- Instruction: Please set down the entries below word for word, starting at the first entry and ending at the line that contains "click(1791, 375)", with both of those lines included.

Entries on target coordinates
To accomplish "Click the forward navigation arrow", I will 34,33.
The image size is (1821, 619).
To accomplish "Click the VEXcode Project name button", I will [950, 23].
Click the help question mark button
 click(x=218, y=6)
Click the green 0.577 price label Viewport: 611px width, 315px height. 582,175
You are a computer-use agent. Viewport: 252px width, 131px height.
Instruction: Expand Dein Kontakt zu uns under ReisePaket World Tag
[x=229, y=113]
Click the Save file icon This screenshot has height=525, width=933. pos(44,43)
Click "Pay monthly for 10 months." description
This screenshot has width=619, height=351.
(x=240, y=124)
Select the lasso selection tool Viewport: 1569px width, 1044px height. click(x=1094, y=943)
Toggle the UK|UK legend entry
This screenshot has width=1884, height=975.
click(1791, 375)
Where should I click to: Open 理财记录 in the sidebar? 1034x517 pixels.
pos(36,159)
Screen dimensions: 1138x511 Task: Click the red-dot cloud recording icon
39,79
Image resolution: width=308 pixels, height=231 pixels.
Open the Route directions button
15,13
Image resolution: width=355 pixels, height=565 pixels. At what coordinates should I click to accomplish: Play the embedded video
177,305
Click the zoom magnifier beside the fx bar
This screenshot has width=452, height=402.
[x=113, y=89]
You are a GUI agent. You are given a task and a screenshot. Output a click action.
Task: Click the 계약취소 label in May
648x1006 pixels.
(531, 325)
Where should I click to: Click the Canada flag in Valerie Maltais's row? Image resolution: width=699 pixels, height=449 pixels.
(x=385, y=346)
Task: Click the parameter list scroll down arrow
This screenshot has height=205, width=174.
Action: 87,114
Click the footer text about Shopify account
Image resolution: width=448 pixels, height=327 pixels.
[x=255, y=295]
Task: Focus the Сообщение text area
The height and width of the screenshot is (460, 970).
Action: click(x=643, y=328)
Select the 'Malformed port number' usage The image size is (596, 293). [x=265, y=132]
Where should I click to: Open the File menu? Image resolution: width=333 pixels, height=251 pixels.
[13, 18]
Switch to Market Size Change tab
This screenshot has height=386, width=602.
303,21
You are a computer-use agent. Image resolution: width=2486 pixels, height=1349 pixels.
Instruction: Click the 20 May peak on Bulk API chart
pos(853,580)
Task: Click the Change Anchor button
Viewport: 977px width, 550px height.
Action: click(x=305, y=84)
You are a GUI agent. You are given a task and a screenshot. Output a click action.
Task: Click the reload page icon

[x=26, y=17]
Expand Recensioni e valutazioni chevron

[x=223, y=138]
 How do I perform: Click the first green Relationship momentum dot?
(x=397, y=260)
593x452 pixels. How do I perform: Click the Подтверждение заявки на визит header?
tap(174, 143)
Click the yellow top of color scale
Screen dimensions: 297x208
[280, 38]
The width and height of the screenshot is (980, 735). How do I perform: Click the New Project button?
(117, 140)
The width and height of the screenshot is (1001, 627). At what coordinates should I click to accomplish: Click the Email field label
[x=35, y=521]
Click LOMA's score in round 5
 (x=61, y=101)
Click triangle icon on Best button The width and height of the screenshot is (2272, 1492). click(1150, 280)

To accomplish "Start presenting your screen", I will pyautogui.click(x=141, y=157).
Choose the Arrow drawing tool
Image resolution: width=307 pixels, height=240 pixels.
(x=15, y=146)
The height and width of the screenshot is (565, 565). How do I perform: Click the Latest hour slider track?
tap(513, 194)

- Solution for this task:
To accomplish "Click the forward navigation arrow", I will 34,33.
The image size is (1821, 619).
To accomplish "Click the VEXcode Project name button", I will [950, 23].
Click the help question mark button
 click(x=218, y=6)
Click the green 0.577 price label Viewport: 611px width, 315px height. 582,175
You are a computer-use agent. Viewport: 252px width, 131px height.
Instruction: Expand Dein Kontakt zu uns under ReisePaket World Tag
[x=229, y=113]
Click the Save file icon This screenshot has height=525, width=933. pos(44,43)
Click "Pay monthly for 10 months." description
This screenshot has width=619, height=351.
(x=240, y=124)
Select the lasso selection tool Viewport: 1569px width, 1044px height. click(x=1094, y=943)
Toggle the UK|UK legend entry
This screenshot has width=1884, height=975.
click(1791, 375)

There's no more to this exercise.